La pareja ha descubierto una pasión compartida por las casas inusuales y los grandes proyectos. En 1982, impulsivamente pagaron 8.000 dólares por los huesos de un remolcador de madera en ruinas. “La madera estaba tan podrida que se podían arrancar un puñado de grajos con las manos desnudas”, escribió Brand. Cómo aprenden los edificios. Remolcador, llamado mirenefue construido en 1912 en Coos Bay, Oregon, y después de una larga carrera transportando carga e impulsando barcos, finalmente fue amarrado en el paseo marítimo de Sausalito. Brand y Phelan habían oído hablar de un constructor local llamado Pete Retondo y remaron en un bote de remos hasta su casa junto a la playa para pedir ayuda. Retondo aún no estaba certificado como arquitecto, pero dirigió el equipo que finalmente lo reconstruyó. mirene en un tesoro verdaderamente hermoso, con interior de madera lacada y cocina multiusos.
Se mudaron a un remolcador y en octubre de 1983 se casaron. Eso mirene es un hogar feliz. La mesa del comedor procedía de un barco cercano ocupado por Otis Redding; Cuenta la leyenda que Redding escribió “(Siéntate en) el muelle de la bahía” en su superficie. El salón, hacia proa, cuenta con amplias estanterías, dos tumbonas de cuero y una estufa de leña. Cada día de Año Nuevo, Brand y Phelan navegan por la Bahía de San Francisco e invitan a sus vecinos a unirse a ellos. La playa estaba llena de parejas jóvenes como ellos. “Muchas fiestas, gente saltando de botes al agua, mucha desnudez”, dijo Phelan.
Hay inconvenientes.

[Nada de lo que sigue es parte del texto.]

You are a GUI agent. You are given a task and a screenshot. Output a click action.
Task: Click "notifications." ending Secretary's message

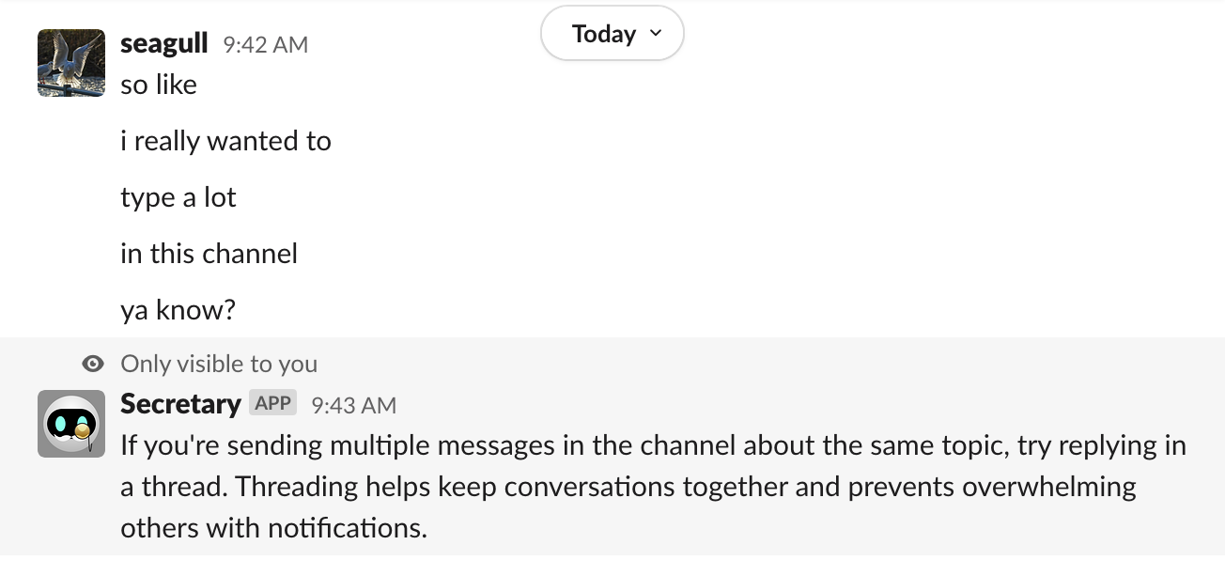click(x=348, y=528)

Los remolcadores son un ejercicio avanzado de… mantenimiento. Y paciencia. Su dormitorio con paneles de madera está en la casa modelo y suben las escaleras exteriores para llegar a él. “Después de aproximadamente una década, cuando casi todo el mundo vivía en casas flotantes, ¿qué ansiaban? Tierra”, dijo Phelan.
Un día de 2005, Brand y Phelan navegaban mirene en el río Petaluma cuando vieron una hermosa propiedad, un rancho de caballos justo después del pantano. Al parecer había sido abandonado. “Stewart y yo miramos esta granja que parecía abandonada, y este enorme granero de heno se derrumbó en el techo. Y ambos dijimos: ‘Hombre, si alguna vez quisiéramos comprar una propiedad, la compraríamos aquí, justo aquí en la orilla del río'”.